The festival kicks off on Saturday November 4 with education lecturer Neil McLennan discussing his research on the war poet Wilfred Owen, how Aberdeen and Aberdeenshire influenced his works on the Great War. Sunday November 5 provides the opportunity to join an interactive app-guided walk around Aberdeen mapping the March stones and the role of the much revered Scottish Warrior will be under the spotlight as part of a panel discussion on Monday November 6 and as the subject of an exhibition in King’s Museum until May 2018.
Keen archaeology fans will have the chance to learn about the on-going research into what lies beneath Old Aberdeen on Tuesday November 7 at Carmelite Hotel, Aberdeen. Tuesday also sees an expert panel discussion on the issues surrounding the Gypsy and Traveller community in Scotland. Talks on the Arab Uprising and how early life experiences can shape the adult mind comprise Wednesday’s programme while on Thursday, Dr Mirjam Brady-Van den Bos describes how online dating habits can help guide our understanding of human mating choices.

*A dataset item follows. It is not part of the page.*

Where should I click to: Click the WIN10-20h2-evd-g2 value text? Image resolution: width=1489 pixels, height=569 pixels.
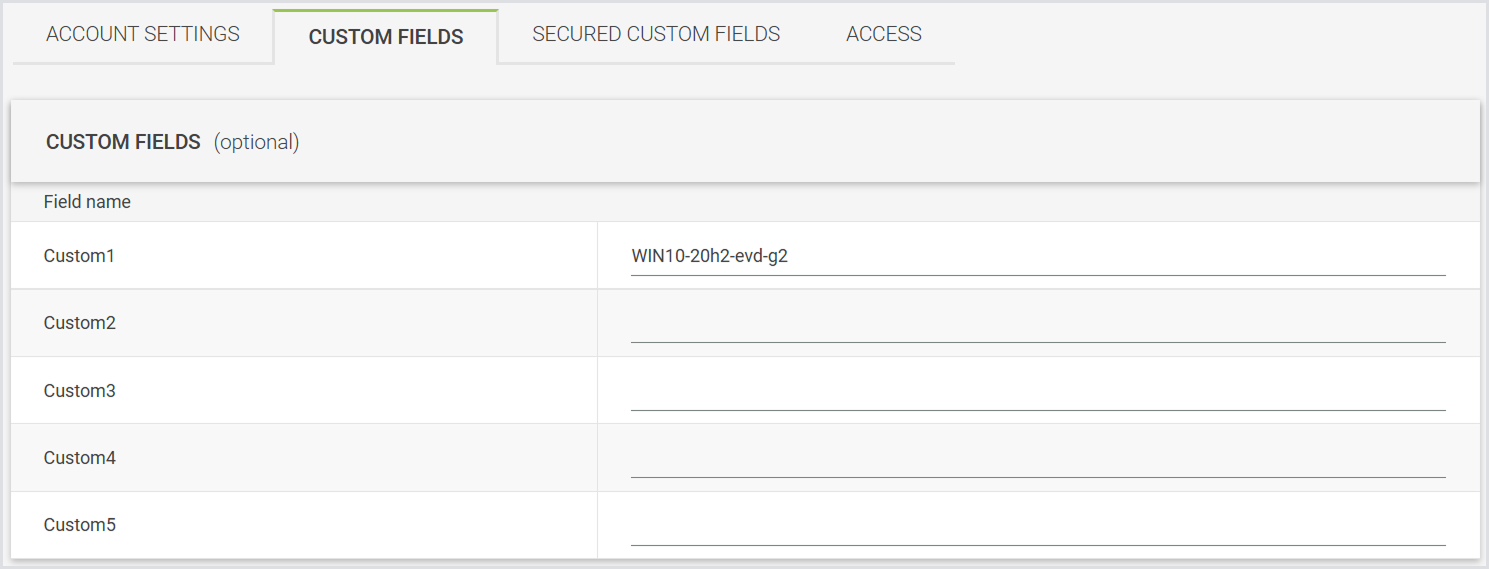click(710, 256)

The Bright Sun Shining exhibition will open on Friday November 10 accompanied by the screening of the associated documentary God Johogoi. This exhibition will run until March 30 2018 and features photographs taken by photographer Maxim Unarov of the Siberian Summer.
The festival will be brought to a close on Saturday November 11 with the launch of a fascinating new book by Professor Thomas Weber, Becoming Hitler. Ulrich Schlie, a senior German diplomat and former Director Genral for Defence and Secvurity Policy at the German Ministry of Defense, and Sophie von Bechtolsheim, the granddaughter of Hitler’s failed assassin, Claus Schenk Graf von Stauffenberg will take part in a discussion with Professor Weber on how history and social science help us to understand the challenges the world faces at a time of rising populism.
Aberdeen’s festival coordinator Chris Croly, of the Public Engagement with Research Unit at the University of Aberdeen said: “There is such a breadth of social science research being undertaken by the University and it’s great to be able to bring so many different strands of this to the public. From archaeology to psychology this is such a varied festival that there is something for all tastes.”
All events are free but most require booking. Full details of all of the events including venue information and starting times can be found at www.abdn.ac.uk/foss
The Festival is funded and coordinated nationally by the Economic and Social Research Council ESRC and is in its 15th year. Locally, the Festival is coordinated by the Public Engagement with Research Unit at the University of Aberdeen.